Brighton’s music venues haven’t been having such a good time of it these last couple of years. We’ve lost the Barfly, Pressure Point and now the Engine Room. So it’s with heightened alarm that we learn of the problems facing the Freebutt at the moment. It’s a fast-moving saga so by the time you read this things may have progressed, but here’s the state of play at time of going to press.The venue’s collective takeover last year looked like a promising move – it seemed a sensible way of protecting the venue’s live music integrity. But lurking in the background was a history of noise leakage, perhaps inevitable where a venue is situated within the heart of a resolutely residential area. And here, for us, is the dilemna.
The Freebutt hasn’t exactly spring up from nowhere in the middle of a leafy avenue – anyone living in the area will pretty much know what to expect. We spoke to Andy Rossiter from the venue about the problems.
You’ve only had one complaint this year compared with four or five a year previously – why do you think the noise abatement order has come now?
The council are basically Deputy Dawgs, if they receive a complaint they have to follow it up whether there’s one or 200 complaints. I don’t really know what will happen, certainly the council are slightly more open to getting us into the house – I think if we can we can resolve the issue once and for all.
But there’s no suggestion the council have an agenda for the closedown?
I certainly wouldn’t want to point the finger at that. We’ve never heard any evidence of problems in the house because we’ve never been inside, apparently there’s a leakage problem so we just want to get someone in the property so we can figure out what the problem is.
There was a report saying you’d voluntarily disconnected some power supplies – does this mean the decibel limiter was being bypassed?
It eliminates the possibility of it being bypassed. We don’t think it was, but there was evidence that one of the other plug sockets had been used. Certainly none of our engineers would have bypassed it.
Is it literally the case that their living room is the other side of a wall with a PA on it?

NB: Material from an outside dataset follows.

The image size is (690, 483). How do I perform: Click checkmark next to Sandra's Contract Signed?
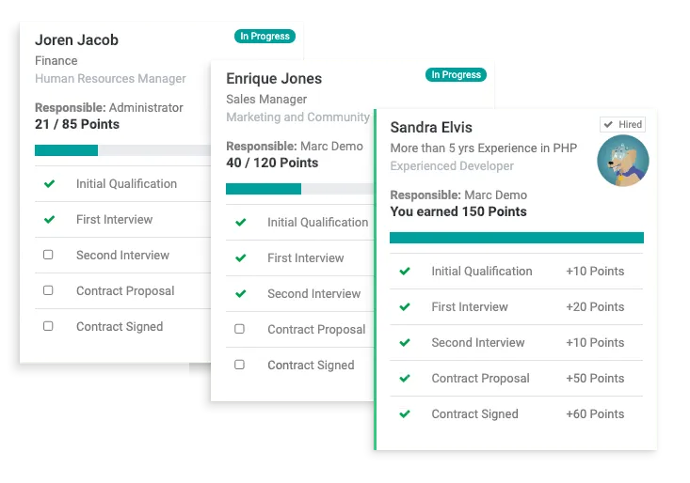click(405, 414)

We don’t want to say who the complainant is, we’re very aware we don’t want to turn it into a witch-hunt. I know if I were the complainant I’d be saying ‘why the hell are the Freebutt still putting on shows?’ It is very annoying that sound is leaking into their property but at the same time we should be pressurising them into letting us in so the problem can be resolved.
Does part of you think, we’ve been a live music venue here for 20-odd years and you moved in around 2003 – what did you expect? You don’t move in close to a live music venue and expect to hear a pin drop at 10pm?
That’s a perfectly valid point but it’s certainly not part of our defence. This management team has only been here since last year. It doesn’t hold a legal argument when it comes to this kind of situation. The council line is that noise is leaking into this property and it needs to be sorted out. So while unfortunately to every levelheaded person it holds true, when it comes to local government it doesn’t basically.
So if the worst comes to the worst now what happens to the Freebutt now?
The worst would be that the limiter gets lowered to the point where we can’t put on gigs. The council have said, why don’t you put folk gigs on, but that’s totally missing the point. If it gets any lower it will basically mean we can’t have live drums, and I think there’s been three gigs this year here that would have fitted that. It would mean the Freebutt would hardly ever get used. We have the Penthouse but that doesn’t make enough money to pay the rent. The four directors would have to cover the bar shifts at the Penthouse but everyone else would be unemployed.
So what happens next?
The council are coming round and are going to check inside the house and reset the limiter accordingly. They’re allowed access inside but nobody else is. Our argument is that their analysis isn’t expert enough, we wanted to get an independent company in who knows the area inside out, a company called 24 Acoustics who sorted out a virtually identical problem for all parties at the Boileroom in Guildford. They’d be perfect to get involved, but that hasn’t been the case. By the time you go to print it might well all be OK, we just don’t know yet. The campaign has shown there’s a lot of support for the venue though.